[TEXT FOR ANALYSIS — start]

Russian indictments show that the US needs federal oversight of election security

Adam Eichen
Contributor

Adam Eichen is the author of Daring Democracy: Igniting Power, Meaning, and Connection for the America We Want. He is also an Advisor to EqualCitizens.US

Phoebe Wong
Contributor

Phoebe Wong is executive director of EqualCitizens.US, a democracy reform non profit based in Washington DC. She was formerly a senior economist at the Joint Economic Committee of the U.S. Congress and consultant at the World Bank.

President Trump’s Helsinki summit with Vladimir Putin, on the heels of 12 Russian intelligence officials indicted for hacking the 2016 election, made it clear that this administration has zero commitment to protect our elections from future Russian attacks.

These events should remind us of an alarming fact we can no longer afford to ignore: our elections are not secure.

As a nation, we underfund and neglect election security. So, much like our aging infrastructure, our election infrastructure is severely outdated and crumbling before our eyes.

[TEXT FOR ANALYSIS — finish]

TASK STATEMENT.
Reproduce the op-ed on federal oversight of election security word for word, in full. The records have nothing to do with this.

[RECORD EXCERPTS — start]

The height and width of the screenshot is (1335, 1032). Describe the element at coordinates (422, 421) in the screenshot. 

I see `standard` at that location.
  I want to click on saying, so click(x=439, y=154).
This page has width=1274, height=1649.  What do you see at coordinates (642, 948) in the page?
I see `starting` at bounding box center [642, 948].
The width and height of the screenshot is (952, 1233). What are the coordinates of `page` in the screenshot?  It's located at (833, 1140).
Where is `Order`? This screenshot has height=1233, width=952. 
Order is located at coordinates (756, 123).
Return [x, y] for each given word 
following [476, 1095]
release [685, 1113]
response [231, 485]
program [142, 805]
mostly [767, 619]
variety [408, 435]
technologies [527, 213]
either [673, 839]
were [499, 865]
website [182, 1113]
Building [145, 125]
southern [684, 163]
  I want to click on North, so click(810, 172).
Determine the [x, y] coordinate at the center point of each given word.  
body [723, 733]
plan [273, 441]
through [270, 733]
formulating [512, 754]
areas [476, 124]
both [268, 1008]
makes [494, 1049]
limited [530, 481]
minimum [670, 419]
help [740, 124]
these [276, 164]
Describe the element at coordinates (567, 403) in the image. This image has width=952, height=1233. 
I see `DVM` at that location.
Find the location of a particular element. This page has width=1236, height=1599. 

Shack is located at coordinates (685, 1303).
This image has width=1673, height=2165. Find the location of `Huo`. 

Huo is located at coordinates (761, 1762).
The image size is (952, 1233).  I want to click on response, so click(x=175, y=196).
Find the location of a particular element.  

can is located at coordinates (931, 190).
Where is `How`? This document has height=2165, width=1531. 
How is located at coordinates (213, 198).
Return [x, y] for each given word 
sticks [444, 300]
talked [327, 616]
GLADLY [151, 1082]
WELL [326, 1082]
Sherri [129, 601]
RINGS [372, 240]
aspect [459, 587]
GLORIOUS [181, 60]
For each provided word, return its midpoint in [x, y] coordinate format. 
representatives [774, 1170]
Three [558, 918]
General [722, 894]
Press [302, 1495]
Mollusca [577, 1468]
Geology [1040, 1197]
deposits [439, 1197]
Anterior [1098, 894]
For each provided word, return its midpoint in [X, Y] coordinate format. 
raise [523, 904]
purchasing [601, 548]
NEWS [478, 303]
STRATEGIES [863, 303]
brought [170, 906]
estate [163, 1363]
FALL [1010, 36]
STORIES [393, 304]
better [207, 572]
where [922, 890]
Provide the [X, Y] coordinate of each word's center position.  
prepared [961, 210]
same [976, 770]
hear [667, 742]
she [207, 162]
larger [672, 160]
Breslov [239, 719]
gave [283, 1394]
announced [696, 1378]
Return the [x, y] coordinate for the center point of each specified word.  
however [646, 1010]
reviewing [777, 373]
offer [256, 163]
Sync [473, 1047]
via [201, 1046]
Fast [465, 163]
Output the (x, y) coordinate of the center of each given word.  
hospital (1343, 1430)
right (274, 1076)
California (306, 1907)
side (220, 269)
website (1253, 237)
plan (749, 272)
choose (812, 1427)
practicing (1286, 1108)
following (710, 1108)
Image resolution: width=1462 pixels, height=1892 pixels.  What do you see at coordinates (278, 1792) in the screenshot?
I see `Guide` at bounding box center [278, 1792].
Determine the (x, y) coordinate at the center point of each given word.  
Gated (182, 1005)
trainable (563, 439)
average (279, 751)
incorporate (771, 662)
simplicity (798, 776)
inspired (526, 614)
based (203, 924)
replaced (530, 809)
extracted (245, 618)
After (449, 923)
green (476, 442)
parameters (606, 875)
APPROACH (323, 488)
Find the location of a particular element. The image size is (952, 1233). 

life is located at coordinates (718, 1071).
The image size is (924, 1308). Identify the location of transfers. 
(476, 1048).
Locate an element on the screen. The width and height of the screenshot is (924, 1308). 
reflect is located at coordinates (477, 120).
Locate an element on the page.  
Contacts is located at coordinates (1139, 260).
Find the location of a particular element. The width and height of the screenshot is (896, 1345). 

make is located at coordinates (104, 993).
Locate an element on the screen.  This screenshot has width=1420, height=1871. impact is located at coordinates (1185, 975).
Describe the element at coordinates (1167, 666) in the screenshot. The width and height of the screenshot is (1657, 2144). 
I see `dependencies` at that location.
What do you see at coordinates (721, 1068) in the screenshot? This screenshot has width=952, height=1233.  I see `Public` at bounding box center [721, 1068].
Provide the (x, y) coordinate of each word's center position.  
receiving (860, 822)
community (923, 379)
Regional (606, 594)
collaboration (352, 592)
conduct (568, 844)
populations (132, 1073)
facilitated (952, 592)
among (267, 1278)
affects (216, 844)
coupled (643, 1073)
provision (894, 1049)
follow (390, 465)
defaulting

[RECORD EXCERPTS — finish]

RESULT.
Russian indictments show that the US needs federal oversight of election security

Adam Eichen
Contributor

Adam Eichen is the author of Daring Democracy: Igniting Power, Meaning, and Connection for the America We Want. He is also an Advisor to EqualCitizens.US

Phoebe Wong
Contributor

Phoebe Wong is executive director of EqualCitizens.US, a democracy reform non profit based in Washington DC. She was formerly a senior economist at the Joint Economic Committee of the U.S. Congress and consultant at the World Bank.

President Trump’s Helsinki summit with Vladimir Putin, on the heels of 12 Russian intelligence officials indicted for hacking the 2016 election, made it clear that this administration has zero commitment to protect our elections from future Russian attacks.

These events should remind us of an alarming fact we can no longer afford to ignore: our elections are not secure.

As a nation, we underfund and neglect election security. So, much like our aging infrastructure, our election infrastructure is severely outdated and crumbling before our eyes.